┌────────
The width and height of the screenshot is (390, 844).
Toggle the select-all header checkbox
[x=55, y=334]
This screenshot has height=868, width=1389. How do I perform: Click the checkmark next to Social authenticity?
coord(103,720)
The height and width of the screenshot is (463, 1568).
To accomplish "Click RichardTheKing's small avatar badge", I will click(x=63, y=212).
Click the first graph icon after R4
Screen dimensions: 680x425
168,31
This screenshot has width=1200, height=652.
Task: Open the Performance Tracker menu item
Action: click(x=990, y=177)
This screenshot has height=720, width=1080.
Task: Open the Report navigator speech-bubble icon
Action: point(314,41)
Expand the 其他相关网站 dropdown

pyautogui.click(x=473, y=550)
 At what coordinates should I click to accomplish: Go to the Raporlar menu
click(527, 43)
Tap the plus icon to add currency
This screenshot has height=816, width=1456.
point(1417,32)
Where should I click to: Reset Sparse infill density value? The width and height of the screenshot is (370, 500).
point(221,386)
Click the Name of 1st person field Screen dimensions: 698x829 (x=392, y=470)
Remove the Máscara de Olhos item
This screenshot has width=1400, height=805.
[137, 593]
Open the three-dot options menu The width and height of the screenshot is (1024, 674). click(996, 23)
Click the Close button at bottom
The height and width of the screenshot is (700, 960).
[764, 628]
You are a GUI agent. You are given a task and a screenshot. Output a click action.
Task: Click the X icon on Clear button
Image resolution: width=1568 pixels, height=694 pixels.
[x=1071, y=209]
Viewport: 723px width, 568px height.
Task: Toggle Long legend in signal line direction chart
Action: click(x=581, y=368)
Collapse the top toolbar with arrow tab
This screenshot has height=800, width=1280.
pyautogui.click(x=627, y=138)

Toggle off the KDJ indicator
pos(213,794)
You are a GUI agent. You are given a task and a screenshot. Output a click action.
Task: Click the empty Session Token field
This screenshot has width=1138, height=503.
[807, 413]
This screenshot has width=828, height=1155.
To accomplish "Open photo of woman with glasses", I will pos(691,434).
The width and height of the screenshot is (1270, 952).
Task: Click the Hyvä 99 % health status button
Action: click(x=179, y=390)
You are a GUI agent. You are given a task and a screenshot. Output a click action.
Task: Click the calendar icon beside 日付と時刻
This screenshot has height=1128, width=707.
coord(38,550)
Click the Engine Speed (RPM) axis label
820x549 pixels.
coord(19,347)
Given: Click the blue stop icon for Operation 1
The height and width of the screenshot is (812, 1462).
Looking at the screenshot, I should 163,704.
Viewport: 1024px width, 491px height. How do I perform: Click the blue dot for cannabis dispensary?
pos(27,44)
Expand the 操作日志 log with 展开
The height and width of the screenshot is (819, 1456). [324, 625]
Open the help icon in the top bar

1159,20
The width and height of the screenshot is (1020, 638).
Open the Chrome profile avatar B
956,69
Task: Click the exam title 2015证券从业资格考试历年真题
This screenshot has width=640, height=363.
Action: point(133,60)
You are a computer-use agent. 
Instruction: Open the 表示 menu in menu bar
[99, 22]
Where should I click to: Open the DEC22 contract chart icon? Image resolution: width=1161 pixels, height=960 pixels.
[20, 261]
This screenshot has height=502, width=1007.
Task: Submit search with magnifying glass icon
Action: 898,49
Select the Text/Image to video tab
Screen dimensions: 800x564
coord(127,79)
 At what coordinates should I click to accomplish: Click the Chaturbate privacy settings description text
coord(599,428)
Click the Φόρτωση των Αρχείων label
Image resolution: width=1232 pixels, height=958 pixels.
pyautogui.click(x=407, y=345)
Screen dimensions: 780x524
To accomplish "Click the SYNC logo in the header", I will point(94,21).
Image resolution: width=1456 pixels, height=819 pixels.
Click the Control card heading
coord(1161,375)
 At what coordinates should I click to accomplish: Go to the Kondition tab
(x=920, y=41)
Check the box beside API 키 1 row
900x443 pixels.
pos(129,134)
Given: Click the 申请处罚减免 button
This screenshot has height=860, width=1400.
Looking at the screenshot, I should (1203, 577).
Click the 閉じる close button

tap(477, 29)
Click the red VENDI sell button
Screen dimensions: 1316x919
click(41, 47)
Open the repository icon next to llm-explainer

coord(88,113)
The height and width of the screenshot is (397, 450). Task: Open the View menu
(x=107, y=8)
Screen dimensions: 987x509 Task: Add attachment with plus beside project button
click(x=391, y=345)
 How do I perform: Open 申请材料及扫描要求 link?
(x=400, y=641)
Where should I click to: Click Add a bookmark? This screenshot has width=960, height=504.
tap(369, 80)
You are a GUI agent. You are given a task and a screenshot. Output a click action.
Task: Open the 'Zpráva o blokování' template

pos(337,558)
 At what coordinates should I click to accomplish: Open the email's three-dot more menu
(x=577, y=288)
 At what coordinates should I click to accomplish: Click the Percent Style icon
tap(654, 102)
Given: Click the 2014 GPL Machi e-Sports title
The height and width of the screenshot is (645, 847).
└────────
● **TASK**
Would you show each line of the material above that contains the string "field"?

● **YOUR SOLUTION**
Click the Name of 1st person field Screen dimensions: 698x829 (x=392, y=470)
Task: Click the empty Session Token field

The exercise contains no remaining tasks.